Défi : séduire la jeunesse avec un film de 1938. Soit après le muet (Chaplin et Keaton sont des valeurs sûres depuis bien des années pour la marmaille), et sur un mode screwball qui a tout de la nouveauté étrange pour eux.
Atouts : le rythme et l’excès continus d’un film qui ne s’embarrasse pas de détours ou de complexité pour privilégier son unique quête : le gag. Bringing up Baby est une course folle, aussi étourdissante que parfois exténuante, dans laquelle les archétypes sont essorés au profit de la caricature et, surtout, le mauvais traitement qui les fera sortir du moule.
D’un côté, le chercheur coincé, condamnée à une vie morbide entourée d’os antédiluviens, et dont le mariage annonce un labeur dénué de plaisir et d’enfants. De l’autre, une riche excentrique, tornade de maladresse dévastant tout sur son passage, mais n’oubliant jamais de mobiliser son intelligence et son culot pour arriver à ses fins. La confrontation des deux entraîné une trajectoire catastrophique multipliant les dégâts (tôle froissée, habits déchirés, destructions, kidnapping) et les quiproquos : Cary Grant se trouve ainsi, à chaque séquence, soit amoindri physiquement, soit contraint de jouer un rôle que les circonstances lui imposent.
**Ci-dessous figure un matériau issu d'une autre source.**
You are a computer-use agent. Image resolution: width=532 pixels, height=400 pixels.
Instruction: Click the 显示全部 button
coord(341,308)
Au centre du jeu, l’animal : c’est bien entendu l’inconnu, celui qui répond aux instincts et dont l’homme ne peut pas contrôler le comportement. Le chien avec l’os, le léopard (nommé opportunément Baby, alors que le chercheur vient de comprendre que sa future femme ne désirait pas en avoir), puis son double sauvage et dangereux : une gradation dans la vie et ses élans les plus primaires, contrepoint aux désirs de contrôle de l’homme civilisé, et qui vont le contraindre à baisser la garde, jusqu’à détruire complètement son univers mortifère, à savoir un squelette géant.
Hepburn est donc l’ouragan de sa vie, qui déstabilise l’ordre (It will never be clear with her explanations) pour y insuffler la vie. Son insolence et son émancipation en font un des grands personnages féminins, qui, certes dénué de réelle épaisseur psychologique, mène la danse avec une grande audace pour l’époque.
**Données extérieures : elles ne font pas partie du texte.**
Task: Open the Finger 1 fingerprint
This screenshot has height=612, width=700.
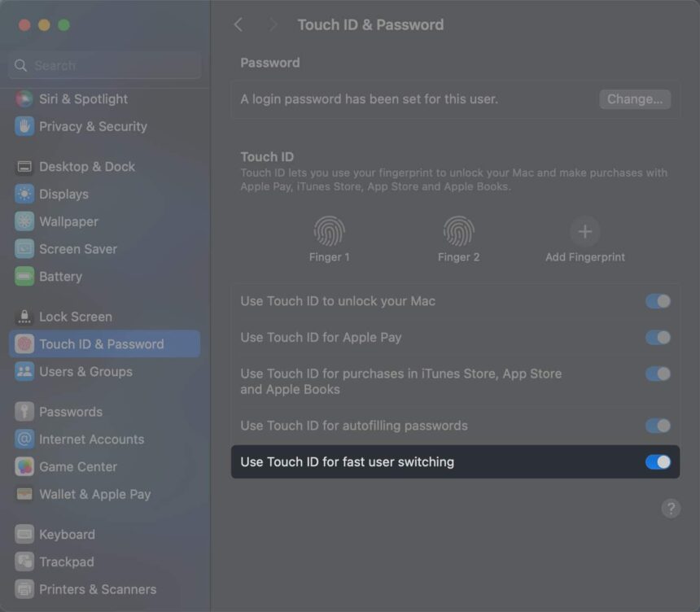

C’est évidemment sur le terrain des dialogues que se joue aussi la finesse de la comédie. Si les situations sont la plupart du temps ouvertement grotesques, les échanges du couple maintiennent un rythme et une folie douce qui fonctionne sans interruption : Susan a réponse à tout, et modifie les sens propres ou figurés pour mener où bon lui semble la conversation. David se défend par un sens de la répartie qui fait de ce film un modèle du screwball, mais, et c’est là l’un des grands motifs du comique, ses répliques cinglantes ne sont la plupart du temps qu’un constat passif face à une situation qui le dépasse. Ainsi de sa réponse à un personnage secondaire lui demandant pourquoi il est habillé en femme : What are you doing ? - I'm sitting in the middle of 42nd Street waiting for a bus.
On remarquera en outre les premiers signes du Code Hays, entré en vigueur quatre ans plus tôt : Hawks s’amuse beaucoup avec la contrainte et les allusions sont particulièrement savoureuse, de la manière dont Grant évoque la question du sexe avec sa future femme ou dont le culot de sa partenaire imposée est sexuel de bout en bout, jusqu’au déchirement mutuel de leurs vêtements.
Action trépidante, multiplicité des décors road trip cataclysmique, échanges sur-vitaminés : Hawks, par le biais du screwball, confirme une expression cinématographique essentielle (déjà annoncée par Capra dans New-York-Miami et le génie Lubitsch dans Sérénade à trois), et enterre ses illustres ancêtres que sont le théâtre et le muet. Bienvenue dans une nouvelle ère. Et la jeunesse du XXIème siècle ne s’y trompe pas.